Why Ball is on the list
There's no piece of real estate more coveted for an NFL running back than the spot directly behind Peyton Manning. The Broncos quarterback is a force of nature, and his ability to diagnose defenses in real time puts his running backs in great position to succeed.
After a season playing behind Knowshon Moreno, Ball now gets his opportunity as the Broncos' top backfield option. Ball came on strong in Denver's final six regular season games, compiling 337 yards on 52 carries (6.48 yards per carry) and adding 15 catches for 102 yards. This is a powerful downhill runner who showed the ability to thrive as a rusher, receiver and blocker -- all qualifications in a Manning offense.
Ball showed undeniable growth as the season progressed, but it should be noted that the first half of his rookie year was not pretty. Through Week 8, Ball had 55 rushes for 177 yards (3.2 YPC) and one touchdown. He lost two fumbles in his first three games, leading to a disappearance from the team's game plan in Weeks 4 and 5.

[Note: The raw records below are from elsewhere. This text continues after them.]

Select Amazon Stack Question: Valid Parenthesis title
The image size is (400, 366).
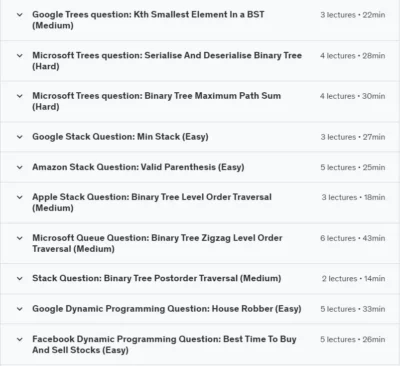coord(138,167)
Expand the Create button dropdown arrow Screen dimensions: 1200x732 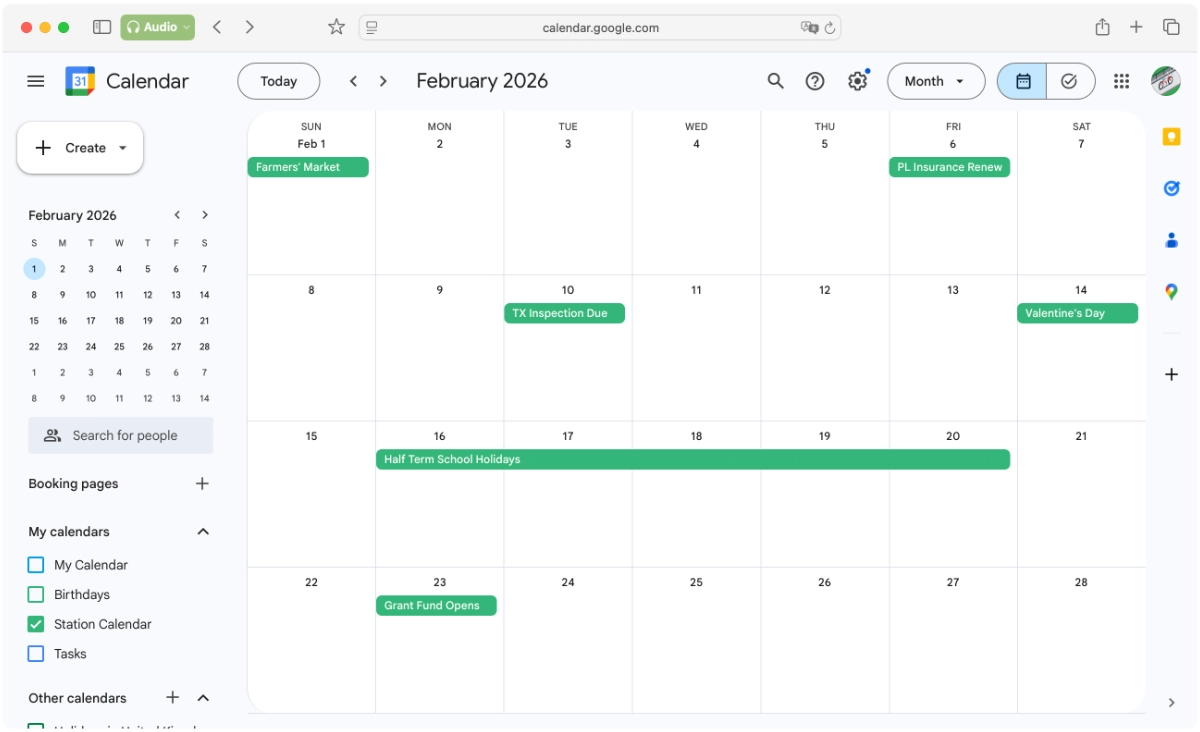(x=122, y=147)
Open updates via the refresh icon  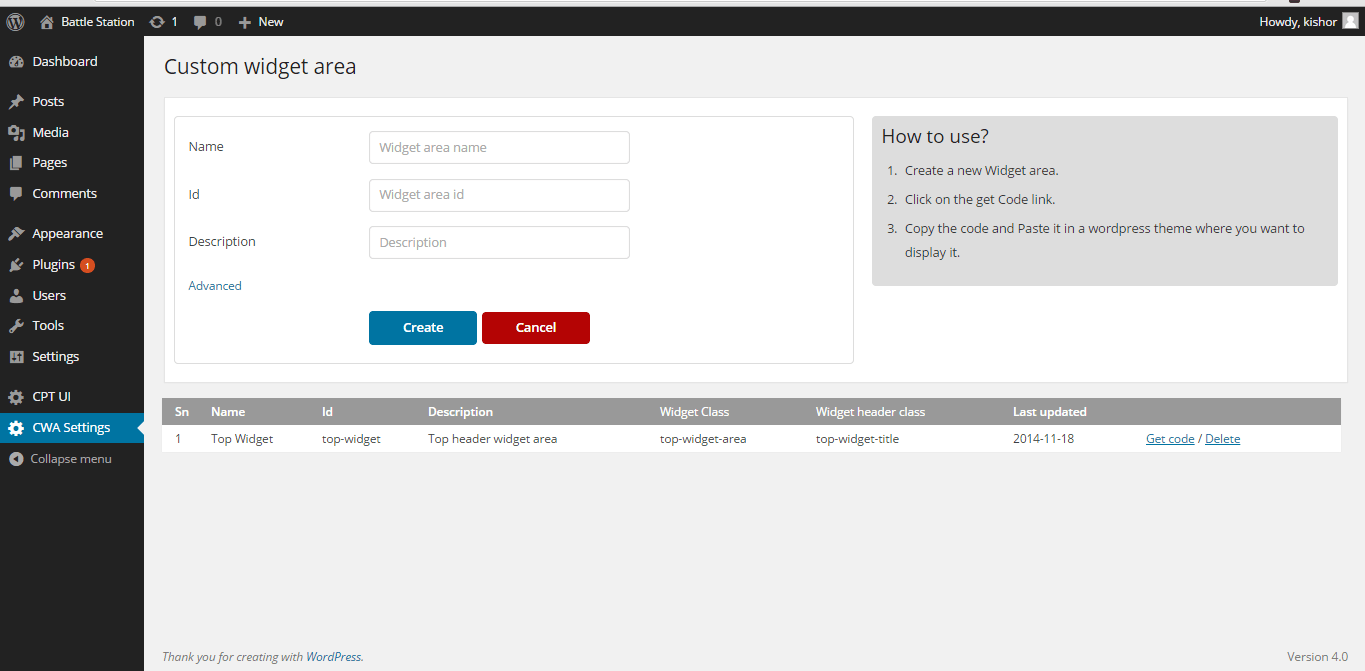point(156,21)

Ball said the turning point came when he learned to properly anticipate Manning's pre-snap audibles. Manning often checks into a pass play that requires his running back to pick up a blitzer. When Ball got the hang of Manning's machinations, his fortunes changed.
"I started playing better then," Ball told The Denver Post in May. "I wish that it had happened earlier. I always tell myself, imagine what it would have been like had I begun like this."
After watching tape of every one of Ball's touches, we're not yet sold on his receiving abilities. Ball dealt with some drops, though he cleaned up that part of his game as the season progressed.
Moreno's absence should give Ball some peace of mind if he gets off to another slow start. Ronnie Hillman is the next man up if the starter falters.
Offensive coordinator Adam Gase said Ball was the Broncos player who made the biggest strides over the course of the 2013 season. Gase calls Ball a "full package" who can run, receive and block.
Manning's presence will create plenty of nickel and dime looks for Ball, who should see fewer eight-in-the-box looks than any running back in football. Denver's offensive line should also be improved, with the return of star left tackle Ryan Clady -- who missed most of last season with a Lisfranc injury -- creating a positive domino effect on the rest of the line.
Add it all up and Ball is set up to deliver Pro Bowl-level production -- 300 total touches, 1,300 rushing yards, 50 receptions and 10 TDs are all feasible benchmarks. Life in Peyton's posse creates a golden opportunity.